The Bound (Ascension #2)(57)
“What’s wrong? Are you okay?” Dean asked as she coughed helplessly before him.
Avoca.
Dread filled Cyrene. She would never recklessly grasp for her powers like this. There had to be a reason.
“They’re in trouble,” she managed to get out.
“Who?” He reached out to steady her.
Cyrene shushed him but used him as leverage as she closed her eyes and reached for her own powers. She needed to let Avoca know that she was coming for her. Give her some hope that Cyrene would answer and help.
As soon as she touched the sparking center at her middle, a deadly heartbeat filled her eardrums. She squeezed her eyes against the onslaught, and her abilities flowed into her like a river emptying into the ocean.
Everything was magnified a thousandfold. She could feel the individual threads in Dean’s shirt clutched in her fist, the light breeze touching her skin, and his faint breaths beside her.
Above all, that was the heartbeat. Yet it was wrong. Not like the deer at all.
She could sense Dean’s heartbeat when she listened for it, but this was otherworldly. It called to her and repulsed her without her having any knowledge of what it was.
Then, she felt it reach out to touch her mind. It was just the faintest brush that, if she had not had her powers to guide her, she would never have felt it. But she had felt that touch before, and she would never again let that happen to her.
Without a second thought, she slammed a mental wall between that and the thing that was trying to reach her. Braj.
The heartbeat remained…and it was getting closer. Too close.
“No,” she cried, straightening.
“What’s wrong?”
“Give me your weapon.”
“My sword?” he asked. His brows furrowed.
“Now!” she cried. Then, she yanked it out of its ornamental sheath before he could object.
She whirled with the sword in hand. It was massive and made for the man behind her, who was much larger and stronger than her. But her powers surged up out of her and flooded the instrument in her hand, lightening and strengthening the steel.
The Braj came out of the shadows at that exact moment.
“Move. Get out of here!” she yelled at Dean.
“I’m not leaving you here!”
She rushed toward the Braj with more determination with the use of her powers than she had felt the last time she killed the Indres.
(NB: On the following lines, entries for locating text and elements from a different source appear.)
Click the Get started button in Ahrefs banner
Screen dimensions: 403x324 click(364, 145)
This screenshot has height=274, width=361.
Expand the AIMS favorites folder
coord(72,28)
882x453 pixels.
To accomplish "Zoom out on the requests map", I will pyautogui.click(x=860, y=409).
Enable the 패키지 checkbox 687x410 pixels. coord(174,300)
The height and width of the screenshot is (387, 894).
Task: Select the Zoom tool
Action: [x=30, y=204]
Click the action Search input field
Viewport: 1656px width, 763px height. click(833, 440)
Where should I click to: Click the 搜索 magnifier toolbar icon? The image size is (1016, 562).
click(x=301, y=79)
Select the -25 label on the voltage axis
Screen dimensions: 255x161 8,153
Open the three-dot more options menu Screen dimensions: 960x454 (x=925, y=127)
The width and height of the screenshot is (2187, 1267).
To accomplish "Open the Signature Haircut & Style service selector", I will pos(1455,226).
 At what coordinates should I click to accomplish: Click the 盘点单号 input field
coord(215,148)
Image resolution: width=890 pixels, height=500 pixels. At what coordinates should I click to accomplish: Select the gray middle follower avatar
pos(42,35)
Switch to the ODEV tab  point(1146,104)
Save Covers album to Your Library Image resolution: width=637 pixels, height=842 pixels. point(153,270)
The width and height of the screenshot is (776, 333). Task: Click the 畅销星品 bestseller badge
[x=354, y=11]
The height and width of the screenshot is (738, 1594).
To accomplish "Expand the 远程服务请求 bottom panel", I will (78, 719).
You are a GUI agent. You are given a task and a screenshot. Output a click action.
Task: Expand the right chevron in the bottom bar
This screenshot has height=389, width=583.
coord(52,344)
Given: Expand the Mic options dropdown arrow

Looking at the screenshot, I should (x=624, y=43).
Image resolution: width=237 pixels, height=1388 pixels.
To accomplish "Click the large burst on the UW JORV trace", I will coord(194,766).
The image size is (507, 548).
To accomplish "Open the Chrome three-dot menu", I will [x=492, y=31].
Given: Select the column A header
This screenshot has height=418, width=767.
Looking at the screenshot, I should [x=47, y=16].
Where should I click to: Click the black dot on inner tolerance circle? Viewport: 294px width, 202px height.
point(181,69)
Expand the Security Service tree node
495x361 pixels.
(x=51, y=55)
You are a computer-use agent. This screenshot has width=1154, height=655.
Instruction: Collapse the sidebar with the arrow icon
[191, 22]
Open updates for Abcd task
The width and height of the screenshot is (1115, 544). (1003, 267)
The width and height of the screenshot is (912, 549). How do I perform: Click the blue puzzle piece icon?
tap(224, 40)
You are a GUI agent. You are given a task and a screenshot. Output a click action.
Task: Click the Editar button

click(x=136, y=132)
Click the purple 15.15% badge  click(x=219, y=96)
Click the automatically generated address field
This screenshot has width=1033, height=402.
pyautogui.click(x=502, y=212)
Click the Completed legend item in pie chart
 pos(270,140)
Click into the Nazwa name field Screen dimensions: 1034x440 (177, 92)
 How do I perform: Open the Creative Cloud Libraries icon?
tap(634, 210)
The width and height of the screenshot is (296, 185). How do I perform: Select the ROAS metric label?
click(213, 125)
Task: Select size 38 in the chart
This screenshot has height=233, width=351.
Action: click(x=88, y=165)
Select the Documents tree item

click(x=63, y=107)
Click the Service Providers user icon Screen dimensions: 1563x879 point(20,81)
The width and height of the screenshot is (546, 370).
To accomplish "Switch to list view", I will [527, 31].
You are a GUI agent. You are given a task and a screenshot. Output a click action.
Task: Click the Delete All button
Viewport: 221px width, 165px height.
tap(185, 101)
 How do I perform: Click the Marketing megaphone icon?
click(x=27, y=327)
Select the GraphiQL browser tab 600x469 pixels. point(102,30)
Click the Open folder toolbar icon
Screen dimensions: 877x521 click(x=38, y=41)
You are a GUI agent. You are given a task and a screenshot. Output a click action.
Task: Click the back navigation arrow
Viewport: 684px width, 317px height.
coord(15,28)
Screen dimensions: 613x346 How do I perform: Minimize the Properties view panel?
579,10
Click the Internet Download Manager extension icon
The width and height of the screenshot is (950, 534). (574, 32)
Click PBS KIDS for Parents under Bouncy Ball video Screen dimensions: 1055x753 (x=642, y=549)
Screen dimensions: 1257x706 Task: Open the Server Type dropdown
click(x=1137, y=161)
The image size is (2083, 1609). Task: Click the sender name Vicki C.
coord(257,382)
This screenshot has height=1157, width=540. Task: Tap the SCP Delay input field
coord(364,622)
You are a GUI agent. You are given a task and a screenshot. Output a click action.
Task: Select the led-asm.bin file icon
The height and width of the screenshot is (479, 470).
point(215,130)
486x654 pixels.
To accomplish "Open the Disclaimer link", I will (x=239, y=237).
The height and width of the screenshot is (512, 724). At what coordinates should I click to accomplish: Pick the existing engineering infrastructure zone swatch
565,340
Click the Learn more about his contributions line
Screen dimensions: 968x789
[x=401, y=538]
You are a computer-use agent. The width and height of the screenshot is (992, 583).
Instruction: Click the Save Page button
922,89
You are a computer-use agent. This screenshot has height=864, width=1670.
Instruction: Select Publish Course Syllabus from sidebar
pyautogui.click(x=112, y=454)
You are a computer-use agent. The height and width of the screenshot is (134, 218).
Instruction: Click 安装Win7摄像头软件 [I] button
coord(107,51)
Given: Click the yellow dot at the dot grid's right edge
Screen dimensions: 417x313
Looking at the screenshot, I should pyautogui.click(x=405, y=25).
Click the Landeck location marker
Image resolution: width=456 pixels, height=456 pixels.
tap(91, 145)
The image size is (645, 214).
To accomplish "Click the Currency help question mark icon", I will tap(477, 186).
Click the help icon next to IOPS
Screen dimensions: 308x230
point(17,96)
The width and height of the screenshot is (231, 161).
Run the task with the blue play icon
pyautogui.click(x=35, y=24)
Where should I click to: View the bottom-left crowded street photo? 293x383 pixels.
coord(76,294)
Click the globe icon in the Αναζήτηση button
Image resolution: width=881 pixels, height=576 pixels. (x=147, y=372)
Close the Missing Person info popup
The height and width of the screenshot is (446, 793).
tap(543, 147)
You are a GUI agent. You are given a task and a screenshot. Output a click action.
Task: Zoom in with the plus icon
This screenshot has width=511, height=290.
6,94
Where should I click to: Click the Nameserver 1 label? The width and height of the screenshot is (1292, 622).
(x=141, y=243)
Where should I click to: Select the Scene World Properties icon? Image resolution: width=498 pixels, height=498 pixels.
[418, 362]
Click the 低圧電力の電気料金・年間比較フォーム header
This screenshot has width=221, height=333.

She knew nothing of swordplay, but she let the instrument guide her, let her powers flow freely.
The beast came at her with ease, perilously swinging his poison-laden blade.
Cyrene twisted away from the curved sword. She had known its danger and had been lucky to have survived. She wouldn’t give the thing that advantage this time. She felt the irregular heartbeat of the Braj and then used the sword as an instrument to push the magic toward him.
She deflected his blow and drove the sword home. A pulse shuddered through its body, and then it tumbled to the ground. She was forced off her feet as the weight of the Braj took her down with the sword still in her hand.
Her heart fluttered as the power slowly drained out of her, like molasses dripping from a tree. She felt an arm on her shoulder as someone hoisted her onto her feet.
“Are you out of your mind? Next time a Braj attacks, why don’t you let me take it out? If his blade had touched you, what would I have done?” Dean asked very seriously.
Cyrene’s eyes glazed over and then refocused as she tried to hold on to consciousness. “You…you know about Braj?”
“Don’t insult my intelligence,” he said, wrestling the sword from the fallen Braj.
“No one knows at home. Everyone thinks…thinks they’re…”
“Monsters? Well, they are.”
Her legs gave out, and he adjusted so that he was holding her up against him.
“How did you even hold my sword? The bloody thing is too heavy for most of my men, and you handled it like a professional. Did you learn that from your father as well?”
She shook her head, but her body felt sluggish, almost like she was wading through a heavy current. Her powers hummed softly in her, and just as she went to release them at the loss of the threat…another heartbeat filled her ears.
“Dean, there’s another,” she said softly. Then, she collapsed.
“Tell them you can’t go to Eleysia, Sera,” Viktor said.
This time, Cyrene realized immediately where she was. The mind and body connection between her and the last Domina Serafina registered instantly. Perhaps it was because this was the third time that she had been in the woman’s thoughts in the past couple of months. She should be worried about her ability to do this, let alone the ease in which it occurred, but Cyrene only felt curiosity.
“You know I can’t do that.”
There was something in Serafina’s voice that hadn’t been there the last time Cyrene had been in her head. She seemed stronger, more resilient. Though she still looked upon this man with tender devotion.
“They claim that you have more power than any of the others, and you still let them make your decisions.”
For the moment, Serafina looked away from Viktor and down at the slimming red satin dress. Cyrene wished she knew what they were talking about.
“I have no choice. I have not completed my training, so I have very little political clout,” she told him.